Indiana Furniture housing project stalls, developer seeking resolution

The proposed housing development at the former Indiana Furniture facility on Mill Street, which was stalled after being denied the low-income tax credits, is back on the table as developers renew their efforts to secure crucial financing for the project.
Flaherty & Collins and Krempp Corporation are working on solutions to move forward with the $40 million-plus workforce housing project, according to attorney Bill Kaiser.
Kaiser met with the Jasper Common Council to discuss renewing the tax abatement for the project as the developers explore options for bringing the housing to fruition.
“Flanerty & Collins and Krempp are still open to pursue the same or similar project for housing and the possibility of low-income tax credits to finance, at least in part, this project,” Kaiser told the council.
The original project aimed to transform the vacant 200,000-square-foot former Indiana Furniture building at 1224 Mill Street into much-needed housing units with potential commercial space. The development had previously secured a 10-year tax abatement from the city, which would only apply to improvements made above the property’s baseline value.
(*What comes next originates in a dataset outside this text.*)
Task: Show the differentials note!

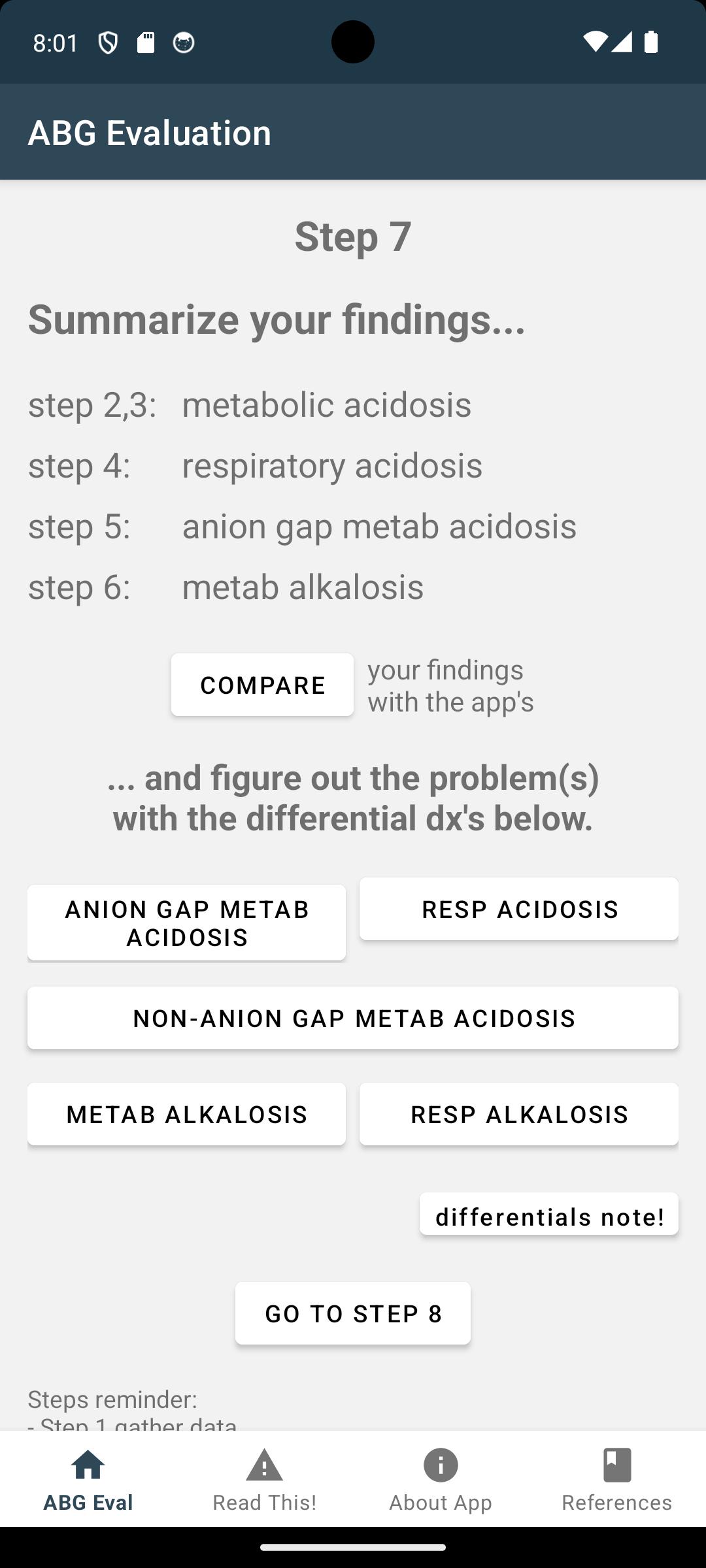Action: coord(549,1215)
Last year, Flaherty & Collins applied for two different tax credit programs, filing in July and September, but were unsuccessful with both applications. The project was contingent on the tax credits being awarded.
“They are committed to try to pursue and solve the financial problem and make the application,” Kaiser said. “The question is what sort of application. And depending on the amount of tax credits, depends how much additional funds, gap funding, because this is a $40 million plus project.”
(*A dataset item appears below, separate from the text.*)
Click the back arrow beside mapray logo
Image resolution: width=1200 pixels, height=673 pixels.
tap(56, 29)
The council discussed whether to find the developers in substantial compliance with the tax abatement requirements, which would allow them to maintain the previously approved incentives. The tax abatement was described as “significant” when “all the dollars” were stacked for the project.
When asked whether something could move forward this year, Kaiser told the council he couldn’t answer that at this point.
City Attorney Renee Kabrick advised the council that they had a lot of discretion on whether they could find the companies in compliance with the abatement or not. However, she advised them that they could not just let it “drag on” indefinitely.
The council ultimately made a motion to find the developers in substantial compliance with the potential project, contingent on their refiling necessary forms by May 1, with an extension until December 31 of this year.
“I think that’s fair,” Kaiser responded. “We’re going to know before then.”
The developers are currently working on determining what type of tax credits to pursue. Krempp Corporation continues to maintain the building while those plans develop.
Kaiser explained that there are “some less competitive tax credits, but they don’t provide as much. That means if you do apply, it’s more likely that you’ll get those credits…but you also have to come up with additional money to fill the gap.”
If Flaherty & Collins and Krempp Corporation cannot secure financing or if another developer becomes involved, they would need to return to the council to amend their application and potentially present a revised project.
The council expressed support for continuing the tax abatement, recognizing the significant time, money, and effort that went into establishing it initially.
The council’s decision provides the developers additional time to secure financing while maintaining the tax incentives that make the project more financially viable.